If you combine the market patterns resistance, support, trendline, etc, then you will have more technical analysis confirmations and more possibilities to reach your predicted target.
Some of the most common and used patterns are double top, double bottom, head and shoulders, inverse head and shoulders, bullish flag, bearish flag, rising wedge, falling wedge, etc.
These market patterns help you analyze the charts more in-depth by giving you indications on the change of the trend.
Market Pattern Examples
Below we will show you some examples with market patterns and demonstrate how to trade them. We will also combine market patters with other factors such as trendlines, support, resistance in this example.
How to trade the Double Bottom market pattern
The chart on the image below shows the EUR/JPY forex currency pair on the 1-hour timeframe. On the chart, we have a double bottom pattern formed with support and resistance levels.
The white horizontal lines on the image below show the support and resistance zones. At 119.249 we have a strong horizontal line (resistance) and the double bottom pattern created its first bottom. Moreover, the pattern created a strong support zone at 116.546. Then the foreign exchange market started a bullish trend of 270 pips and created a resistance zone. The price retested that resistance zone 3 times and couldn’t break it.
Price continued down and reached the first support (bottom) at 116.546. After support wasn’t broken, the price started a bullish trend again and reached the resistance zone at 119.249. The price tried to break that strong resistance zone, but failed and went down about 70-75 pips. But the foreign exchange market retested the resistance zone at 119.249 again and this time broke the resistance zone with a bullish engulfing pattern.
Combining other price action factors with market patterns
Trading market patterns with support, resistance, trendlines, etc. is more effective and gives you more confirmation. But what if we combine both, by analyzing the charts with other price action factors and market patterns? Well, we’ll show you an example with an image of how to trade price action with a forex chart pattern, resistance, and trendline.
The USD/CAD 4-hour timeframe shows a downtrend that has started. And we have a trendline that connects on the wicks of 3 forex candlestick patterns. These connections make our analysis more valid as we have a confirmation that the downtrend has started to become more powerful.
On the last wick where the trendline is connected with the bullish candlestick pattern, we have a resistance zone. The resistance zone could become a major reversal point that could continue the bullish trend or start a bearish trend. We have also the trendline that could make our analysis more valid that a downtrend could start.

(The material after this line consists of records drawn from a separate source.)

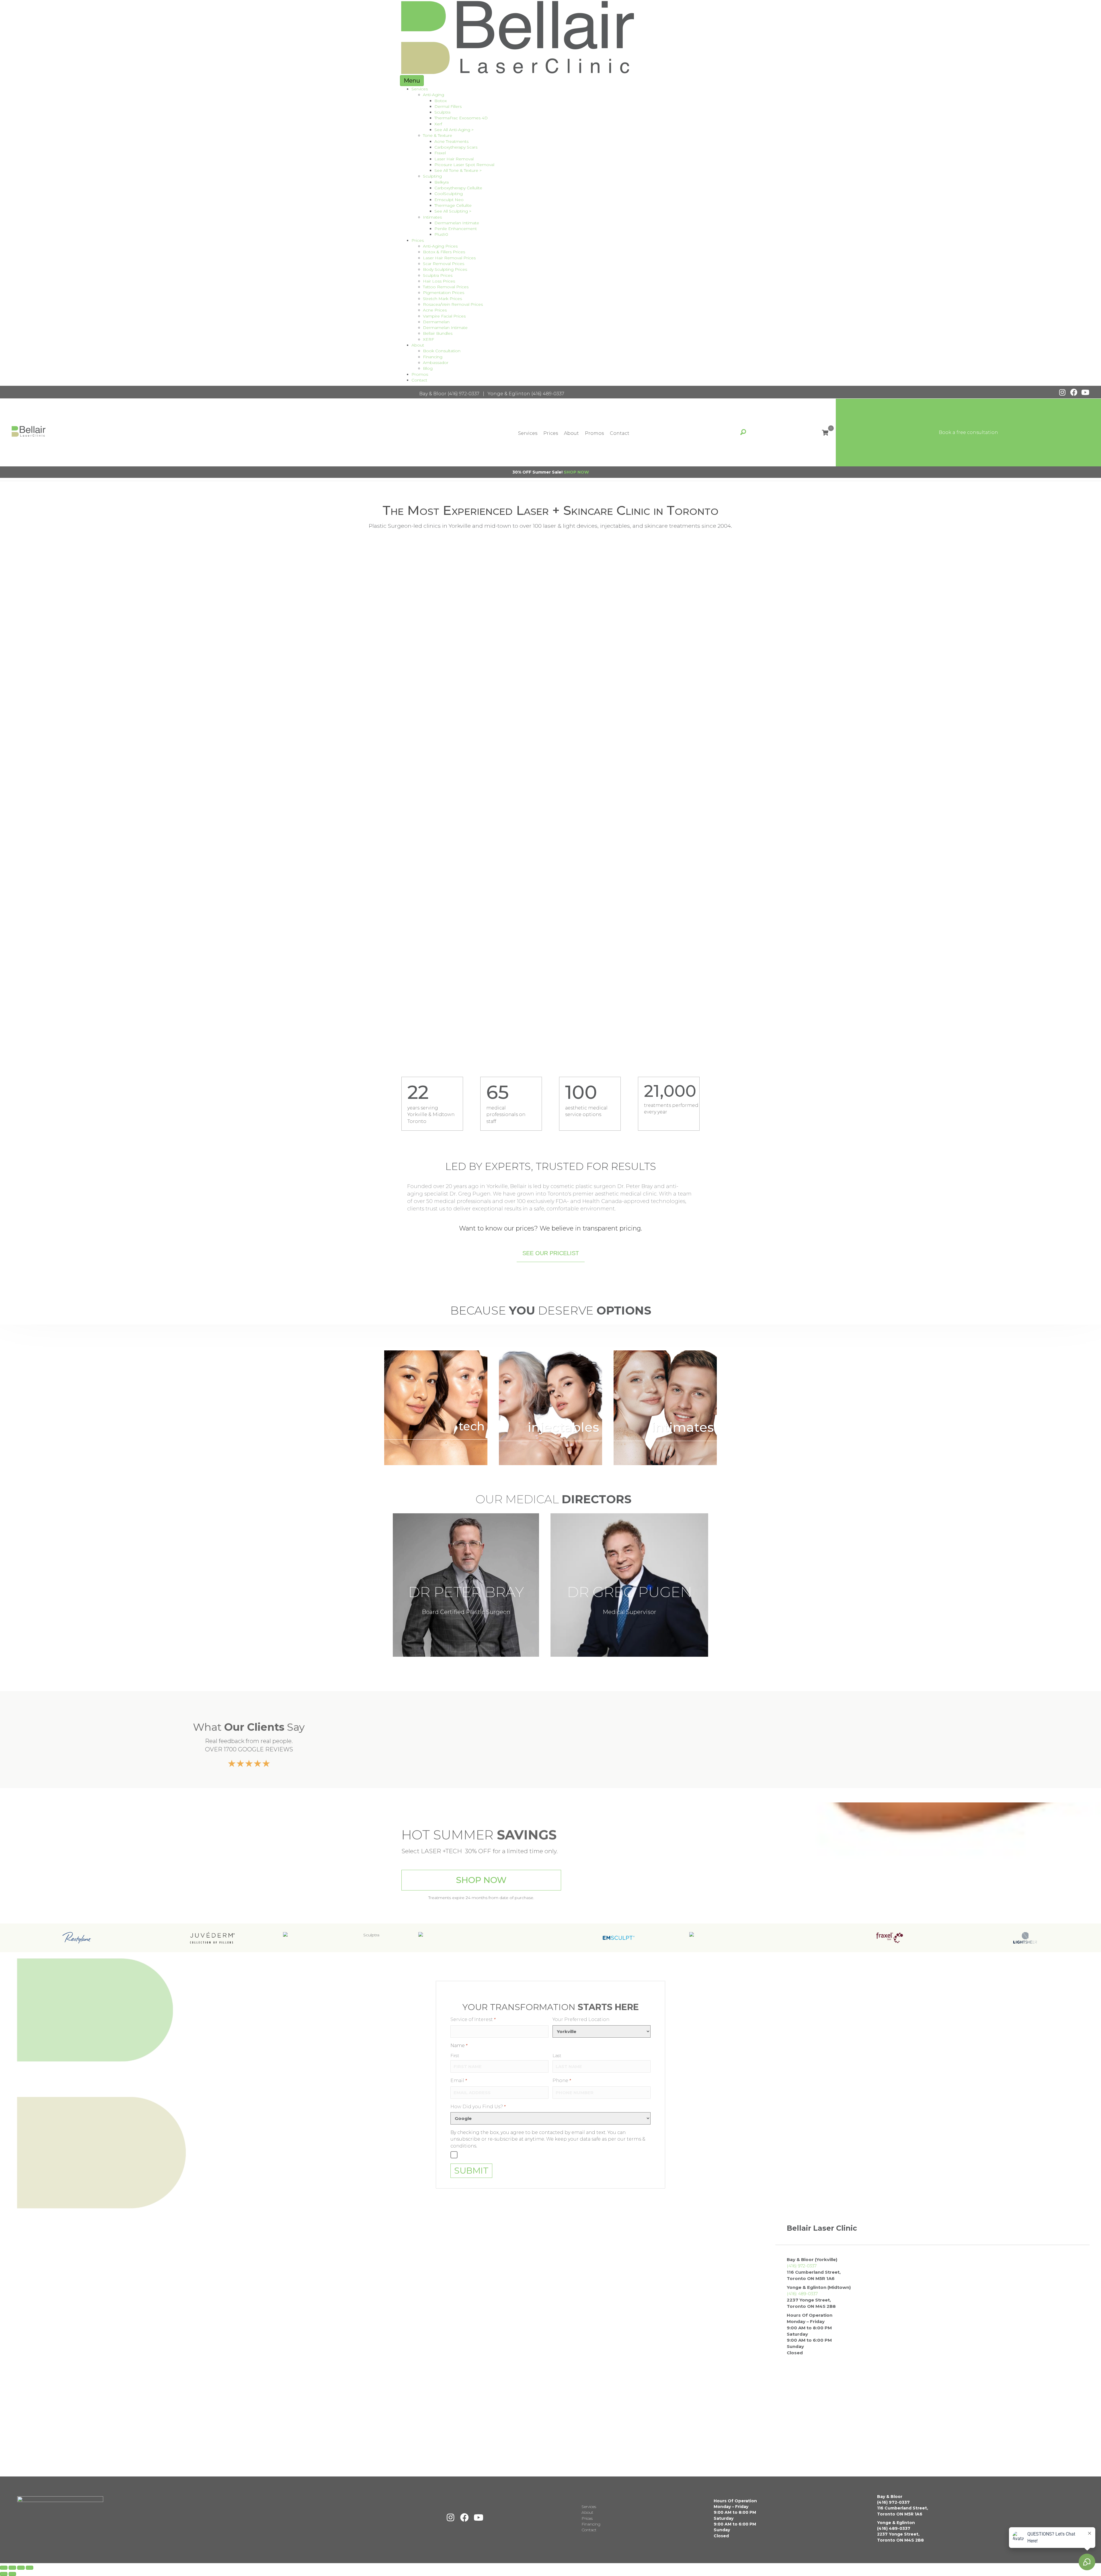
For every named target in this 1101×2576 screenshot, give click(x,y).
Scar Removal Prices (443, 263)
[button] (1062, 392)
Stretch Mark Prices (442, 298)
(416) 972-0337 (463, 393)
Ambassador (435, 362)
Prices (417, 240)
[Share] (21, 2568)
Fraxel (440, 152)
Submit (471, 2170)
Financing (432, 356)
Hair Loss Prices (439, 281)
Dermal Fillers (448, 106)
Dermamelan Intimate (456, 222)
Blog (428, 368)
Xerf (438, 123)
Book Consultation (441, 350)
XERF (428, 339)
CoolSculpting (448, 193)
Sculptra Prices (437, 275)
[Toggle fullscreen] (12, 2568)
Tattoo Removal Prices (445, 286)
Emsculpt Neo (449, 199)
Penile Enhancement (455, 228)
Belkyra (441, 182)
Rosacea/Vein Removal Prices (453, 304)
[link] (435, 1407)
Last (557, 2055)
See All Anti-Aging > (454, 129)
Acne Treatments (451, 141)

But most importantly we also have a double top market chart pattern that could start to form. If the resistance doesn’t break and bearish candles (red candles) start to form, then the double top chart pattern could become more valid and start to form.

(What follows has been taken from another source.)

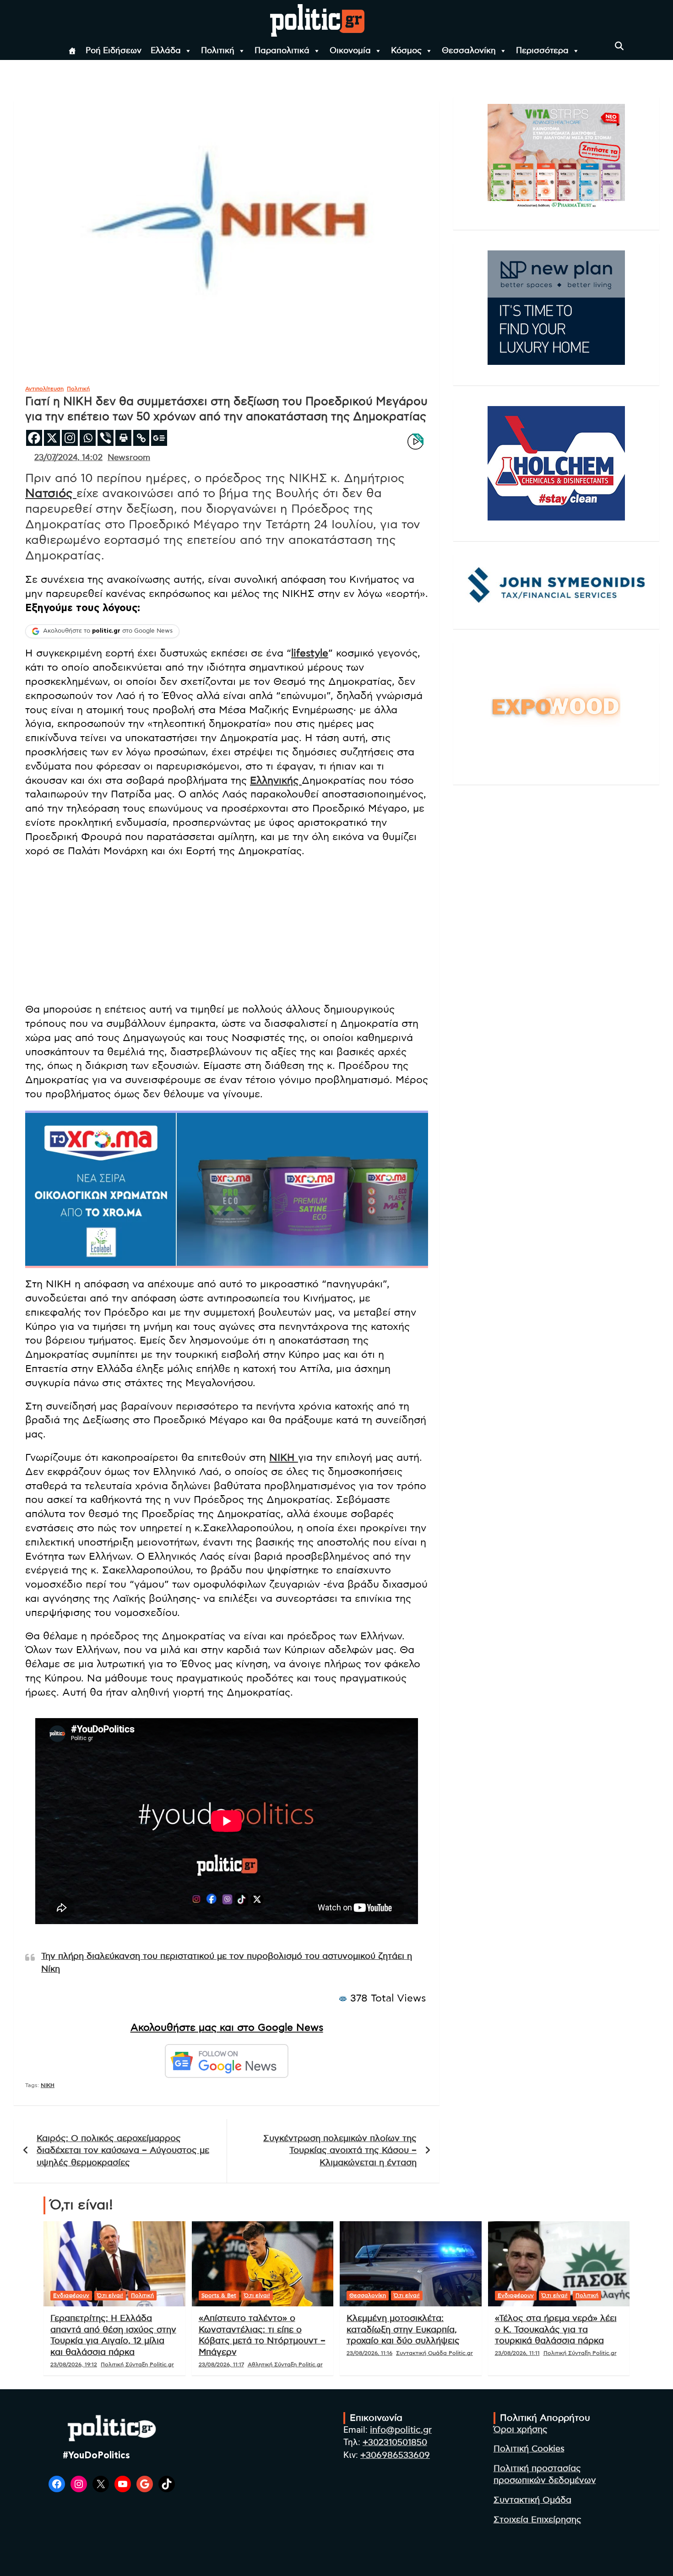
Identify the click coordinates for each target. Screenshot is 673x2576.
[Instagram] (70, 438)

What do you think will happen in this scenario?
Well, here’s what resulted when price tested the major resistance zone. The price moved above the resistance but couldn’t break as the Doji candlestick closed directly on the resistance zone.
Then, the price started to go down and the bearish candlestick chart started to form which made our analysis of double top pattern valid. In this scenario, a sell order placed below the bearish engulfing pattern would get us a profit of 100 or 200 pips.
The article explained a detailed view of how to trade forex chart patterns. Combining market patterns with price action (trendline, resistance) resulted in a more effective technical analysis result.
There’s nothing wrong if you trade the financial market with only a confirmation, for example with only a price pattern. As you can be effective on your trades with that, but by combining price action such as market patterns, trendlines, support, and resistance, etc, you will have more confirmations on entering your trades.
The examples we give on our blog are based on our analysis. But you as a trader should always trade according to your analysis.